Artificial Intelligence 13 min read

Build a PPT‑Powered RAG Engine with Visual Models and MCP Server

This article explains how to construct a Retrieval‑Augmented Generation (RAG) pipeline for multi‑page PPT documents by converting slides to images, extracting content with a vision model, indexing with LlamaIndex and Chroma, and exposing the functionality through an MCP Server with tools for adding, querying, and managing PPTs.

AI Large Model Application Practice

Jul 2, 2025

Build a PPT‑Powered RAG Engine with Visual Models and MCP Server

Overview

This article describes a complete Retrieval‑Augmented Generation (RAG) pipeline for PowerPoint (PPT) files. It extracts slide images, parses visual content with a vision model, indexes the resulting Markdown and images, and provides interactive query capabilities through an MCP Server.

System Architecture

The system consists of four components:

Overall framework

MCP Server – exposes tools add_ppt, chat_with_ppt, delete_ppt, and index_status for managing PPT documents.

RAG engine – handles indexing and generation phases.

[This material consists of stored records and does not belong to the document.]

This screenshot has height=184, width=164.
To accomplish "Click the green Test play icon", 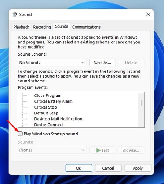I will (x=99, y=150).
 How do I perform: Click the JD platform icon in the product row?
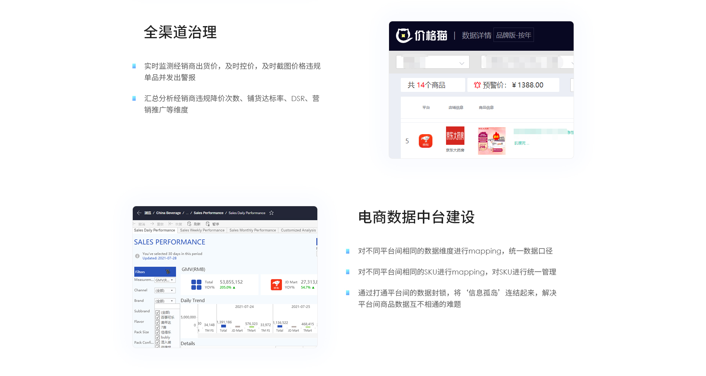coord(425,141)
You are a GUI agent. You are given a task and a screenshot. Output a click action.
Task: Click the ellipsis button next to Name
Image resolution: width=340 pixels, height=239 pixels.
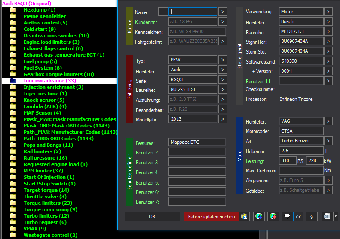163,12
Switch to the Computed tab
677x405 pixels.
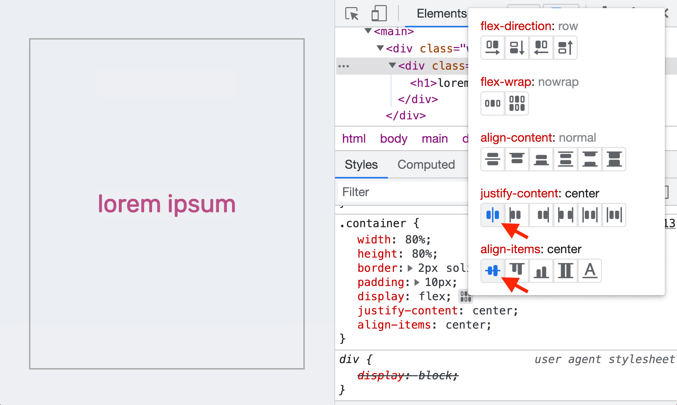pos(426,164)
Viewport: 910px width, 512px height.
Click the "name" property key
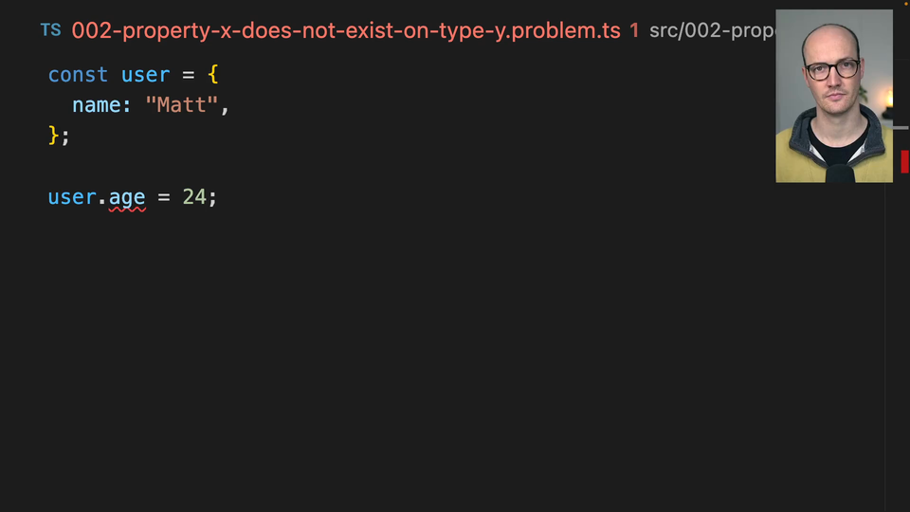[x=98, y=104]
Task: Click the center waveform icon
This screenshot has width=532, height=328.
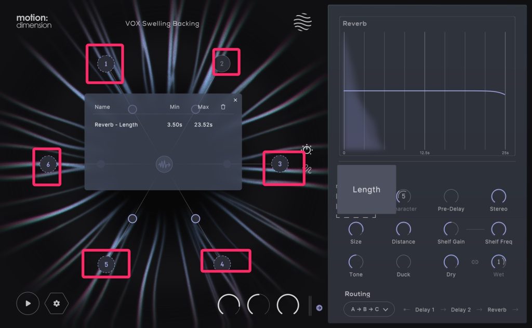Action: tap(164, 165)
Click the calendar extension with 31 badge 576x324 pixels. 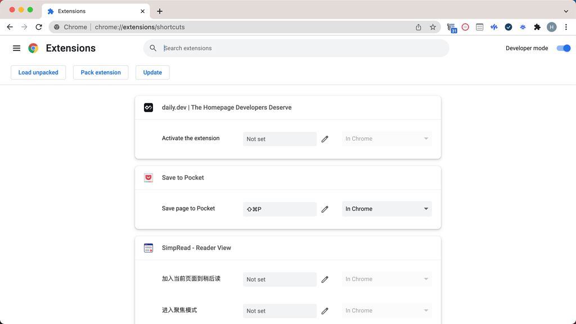[451, 26]
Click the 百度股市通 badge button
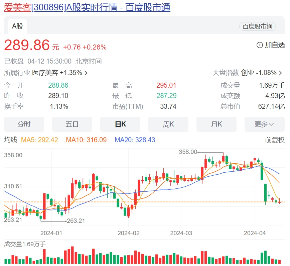 (257, 27)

Performance testing – demonstrates end‑to‑end queries.

MCP Server Implementation

Each tool is defined with the @app.tool() decorator. Example implementations:

@app.tool()
async def add_ppt(ctx: Context, file_path: str, force_reprocess: bool = False) -> str:
    """Add the specified PPT document to the RAG index.
    Args:
        ctx: Context object
        file_path: Absolute or relative path to the PPT file
        force_reprocess: Re‑process even if the document already exists
    Returns:
        JSON string with the operation result"""
    try:
        rag_engine = ctx.request_context.lifespan_context.rag_engine
        result = await rag_engine.add_ppt_document(file_path, force_reprocess=force_reprocess)
        return json.dumps(result, indent=2, ensure_ascii=False)
    except Exception as e:
        return json.dumps({"error": str(e)})

@app.tool()
async def chat_with_ppt(ctx: Context, query: str, file_path: Optional[str] = None, doc_id: Optional[str] = None) -> str:
    try:
        rag_engine = ctx.request_context.lifespan_context.rag_engine
        result = await rag_engine.query(query, file_path=file_path, doc_id=doc_id)
        return json.dumps(result, indent=2, ensure_ascii=False)
    except Exception as e:
        return json.dumps({"error": str(e)})

RAG Engine Design

Indexing Phase

The indexing pipeline follows four steps:

PPT → Images : LibreOffice converts PPT to PDF; Pdfium splits the PDF into per‑slide PNG images.

Images → Markdown : A Doubao vision model parses each image using a detailed prompt and outputs Markdown that includes OCR text, tables, and descriptions.

Prepare Nodes : Markdown is wrapped into TextNode objects with metadata (source file, page number, image path, document ID). Nodes are cached with pickle to avoid re‑parsing.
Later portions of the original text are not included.